■ SUPPLIED PASSAGE ■
^^^^^^^^^^^^^^^^
# Train Rite Electric release



## Eric Fryer (May 23, 2006)

Does anyone have any hands on experience with the Train Rite electric releases? Whats the skinny?


----------



## Joe Dutro (Nov 20, 2007)

Eric- The TrainRite Releases are a great release. They have a safety. A real motor vs a servo. Very well built- like a tank. Not cheaply made.


----------



## MooseGooser (May 11, 2003)

I like mine....
Built like a tank..

No problems at all...
Well unless ya count Gooser bein confused with the transmitter.....:razz:


----------



## Joe Martin (Feb 1, 2006)

Great piece of equipment. Never had a misfire (unless you count the time I forgot to take off the safety). Also very easy to use in manual mode.

Joe


----------



## Eric Fryer (May 23, 2006)

Thanks for the comments guys...

Desire Dogs, PM sent your way


----------



## BILL NE NY (Aug 2, 2011)

I just installed on on my OLD ROTARY WINGER and it works great well built release and the primer shot to me sounds louder than the other launcher.If you have a old winger around a nice conversion.


----------



## Chris Rosier (Dec 27, 2008)

I agree with everyone else, great release. Functions well


----------



## Brant D. Keller (Sep 22, 2008)

Great release


----------



## GulfCoast (Sep 24, 2007)

Very nice release. Kinda big, but solid.


----------



## Elliott Labradors (May 19, 2009)

My favorite release, whether manual or electric.

Wally
.


----------



## rookie (Sep 22, 2003)

Eric Fryer said:


> Does anyone have any hands on experience with the Train Rite electric releases? Whats the skinny?


Eric
The trainrite release has a one year warranty. Should you have a problem and you need a repair it comes back to you with a brand new one year warranty just as if you bought it new. For your information we have very few repairs but we have made several up dates on the older releases. The early models did not have the step down release to use in the manual mode when shooting birds. If you have a chance take a look at our launchers and other products for dog training.
Warren Price
www.trainrite.net


----------



## ryoung (May 1, 2009)

A truely great release our club has switched to all train rite releases you can not do better


----------



## Kelly Greenwood (Dec 18, 2008)

Made some wingers with these and the Metamorphisis kit from Dogs Afield that throw a duck 40 yards. Love the ease of beng able to get the 209 primers out of the winger (much easier than the zinger). Have never had a hang up while trying to launch. I love the way ou can easily adjust the length of throw by sliding the release up or down on the leg. The whole unit is heavy duty.


----------



## fox river (Jun 18, 2011)

test test test


----------



## tleitch (Jan 29, 2009)

Where can i get a train rite release?


----------



## freezeland (Nov 1, 2012)

tleitch said:


> Where can i get a train rite release?


You can't right now, unless you find a used one in the classifieds. The company is being restructured right now.


----------



## Joe Dutro (Nov 20, 2007)

I have one brand new TrainRite Electronic/ Manual release that I would sell. Also have 2 pouches.


----------
^^^^^^^^^^^^^^^^
■ DATASET CONTENT ■
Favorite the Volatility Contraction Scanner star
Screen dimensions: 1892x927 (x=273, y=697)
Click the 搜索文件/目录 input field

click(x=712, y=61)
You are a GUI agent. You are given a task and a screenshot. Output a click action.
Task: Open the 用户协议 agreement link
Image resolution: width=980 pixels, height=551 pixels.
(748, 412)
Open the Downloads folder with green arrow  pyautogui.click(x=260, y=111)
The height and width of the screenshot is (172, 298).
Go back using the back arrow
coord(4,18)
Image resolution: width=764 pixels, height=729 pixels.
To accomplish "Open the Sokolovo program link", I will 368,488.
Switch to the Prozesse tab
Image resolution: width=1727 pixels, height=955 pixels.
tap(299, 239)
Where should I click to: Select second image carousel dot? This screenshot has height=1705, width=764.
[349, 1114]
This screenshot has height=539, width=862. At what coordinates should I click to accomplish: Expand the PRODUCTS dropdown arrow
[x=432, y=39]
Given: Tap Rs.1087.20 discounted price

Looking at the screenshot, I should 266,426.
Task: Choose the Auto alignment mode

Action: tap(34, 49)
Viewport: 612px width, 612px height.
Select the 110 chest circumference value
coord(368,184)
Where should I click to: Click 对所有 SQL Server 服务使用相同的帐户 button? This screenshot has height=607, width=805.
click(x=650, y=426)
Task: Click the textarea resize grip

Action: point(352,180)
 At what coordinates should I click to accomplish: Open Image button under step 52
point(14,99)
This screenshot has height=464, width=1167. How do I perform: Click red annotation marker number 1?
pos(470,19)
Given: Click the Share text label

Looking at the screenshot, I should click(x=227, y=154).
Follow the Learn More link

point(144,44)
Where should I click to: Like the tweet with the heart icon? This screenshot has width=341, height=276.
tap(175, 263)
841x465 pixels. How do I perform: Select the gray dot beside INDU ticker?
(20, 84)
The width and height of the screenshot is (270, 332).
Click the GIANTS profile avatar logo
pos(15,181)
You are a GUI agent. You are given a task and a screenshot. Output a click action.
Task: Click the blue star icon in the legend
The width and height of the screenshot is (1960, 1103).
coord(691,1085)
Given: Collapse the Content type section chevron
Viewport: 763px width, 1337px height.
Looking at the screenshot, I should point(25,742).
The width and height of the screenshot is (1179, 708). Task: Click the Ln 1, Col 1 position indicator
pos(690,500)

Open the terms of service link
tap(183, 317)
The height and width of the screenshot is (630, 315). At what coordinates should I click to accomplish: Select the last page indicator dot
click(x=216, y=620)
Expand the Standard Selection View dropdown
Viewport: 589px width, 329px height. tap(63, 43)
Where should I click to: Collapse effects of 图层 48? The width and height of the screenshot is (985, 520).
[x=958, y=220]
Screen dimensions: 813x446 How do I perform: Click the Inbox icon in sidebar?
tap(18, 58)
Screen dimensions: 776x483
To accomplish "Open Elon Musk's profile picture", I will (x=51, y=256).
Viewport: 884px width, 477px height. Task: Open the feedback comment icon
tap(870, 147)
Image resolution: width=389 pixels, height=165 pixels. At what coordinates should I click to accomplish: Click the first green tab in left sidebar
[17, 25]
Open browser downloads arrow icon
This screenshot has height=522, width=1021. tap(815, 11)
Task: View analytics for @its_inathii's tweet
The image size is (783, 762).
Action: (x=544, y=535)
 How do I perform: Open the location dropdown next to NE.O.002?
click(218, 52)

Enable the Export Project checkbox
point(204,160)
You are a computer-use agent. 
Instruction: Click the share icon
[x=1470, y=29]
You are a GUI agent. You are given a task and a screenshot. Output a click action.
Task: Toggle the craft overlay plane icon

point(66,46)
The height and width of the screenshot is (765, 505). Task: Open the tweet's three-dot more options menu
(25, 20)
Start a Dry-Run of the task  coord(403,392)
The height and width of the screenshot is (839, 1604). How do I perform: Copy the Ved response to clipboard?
^^^^^^^^^^^^^^^^
■ INSTRUCTIONS ■
• a. Transcribe the forum thread between "## Kelly Greenwood" and "(Jun 18, 2011)", inclusive.
• b. According to the forum thread, how long is the warranty on the Train Rite release?

■ RESPONSES BY TASK ■
• a.
## Kelly Greenwood (Dec 18, 2008)

Made some wingers with these and the Metamorphisis kit from Dogs Afield that throw a duck 40 yards. Love the ease of beng able to get the 209 primers out of the winger (much easier than the zinger). Have never had a hang up while trying to launch. I love the way ou can easily adjust the length of throw by sliding the release up or down on the leg. The whole unit is heavy duty.


----------



## fox river (Jun 18, 2011)

• b. One year.